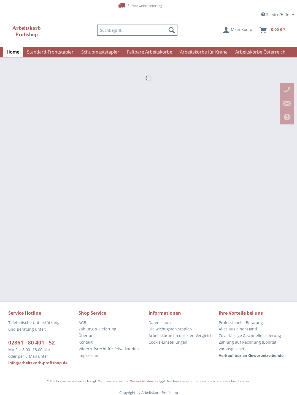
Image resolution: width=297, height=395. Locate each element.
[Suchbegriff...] (137, 30)
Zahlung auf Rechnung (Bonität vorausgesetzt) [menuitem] (247, 345)
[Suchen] (171, 30)
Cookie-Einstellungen (167, 342)
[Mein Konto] (238, 30)
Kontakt (86, 342)
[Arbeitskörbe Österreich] (260, 52)
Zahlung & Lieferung (97, 329)
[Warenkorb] (272, 30)
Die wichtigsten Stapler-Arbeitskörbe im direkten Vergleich (180, 332)
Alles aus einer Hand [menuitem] (238, 329)
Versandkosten (141, 381)
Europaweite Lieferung (139, 5)
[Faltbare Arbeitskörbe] (149, 52)
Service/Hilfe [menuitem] (275, 14)
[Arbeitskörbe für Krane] (203, 52)
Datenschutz (160, 322)
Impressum (89, 355)
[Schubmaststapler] (100, 52)
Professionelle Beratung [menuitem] (241, 322)
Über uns (87, 335)
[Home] (13, 52)
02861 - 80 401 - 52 (31, 342)
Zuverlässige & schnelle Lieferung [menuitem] (250, 335)
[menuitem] (137, 30)
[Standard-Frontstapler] (50, 52)
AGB (82, 322)
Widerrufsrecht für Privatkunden (109, 348)
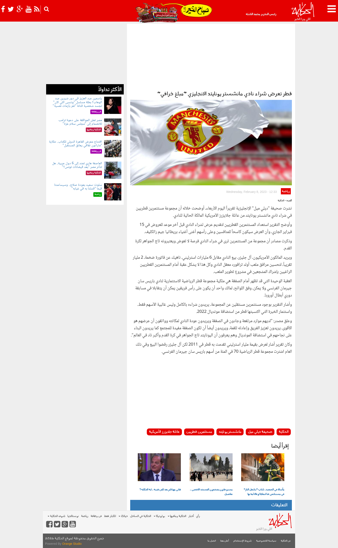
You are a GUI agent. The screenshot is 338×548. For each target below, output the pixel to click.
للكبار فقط (110, 516)
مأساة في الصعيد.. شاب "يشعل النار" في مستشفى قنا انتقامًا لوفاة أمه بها (264, 492)
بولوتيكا (159, 516)
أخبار (191, 516)
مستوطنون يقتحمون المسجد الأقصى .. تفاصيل (211, 492)
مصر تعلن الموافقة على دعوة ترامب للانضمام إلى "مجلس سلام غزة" (80, 122)
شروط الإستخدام (242, 541)
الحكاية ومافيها (177, 516)
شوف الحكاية (56, 516)
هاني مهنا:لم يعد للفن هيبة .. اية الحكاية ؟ (160, 490)
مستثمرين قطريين (199, 432)
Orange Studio (71, 543)
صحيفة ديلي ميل (260, 432)
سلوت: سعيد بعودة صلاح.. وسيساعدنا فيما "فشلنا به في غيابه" (78, 187)
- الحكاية (282, 201)
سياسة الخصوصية (266, 541)
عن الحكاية (286, 541)
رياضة (286, 191)
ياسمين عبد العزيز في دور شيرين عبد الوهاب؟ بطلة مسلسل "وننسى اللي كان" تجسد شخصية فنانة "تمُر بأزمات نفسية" (77, 102)
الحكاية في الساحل (140, 516)
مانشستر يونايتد (230, 432)
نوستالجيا (73, 516)
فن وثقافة (96, 516)
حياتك (123, 516)
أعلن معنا (224, 541)
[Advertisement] (211, 56)
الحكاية (284, 432)
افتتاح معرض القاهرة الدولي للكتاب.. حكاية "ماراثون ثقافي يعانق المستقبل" (75, 144)
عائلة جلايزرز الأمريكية (164, 432)
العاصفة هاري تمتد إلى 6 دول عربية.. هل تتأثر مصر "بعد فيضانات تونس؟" (77, 165)
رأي (198, 516)
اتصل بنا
========================================
__Your task__: Filter the data above down to every line that contains the word "الحكاية", and copy those lines. Matching is case-sensitive.

__Exercise solution__:
الحكاية ومافيها (177, 516)
شوف الحكاية (56, 516)
هاني مهنا:لم يعد للفن هيبة .. اية الحكاية ؟ (160, 490)
- الحكاية (282, 201)
عن الحكاية (286, 541)
الحكاية في الساحل (140, 516)
الحكاية (284, 432)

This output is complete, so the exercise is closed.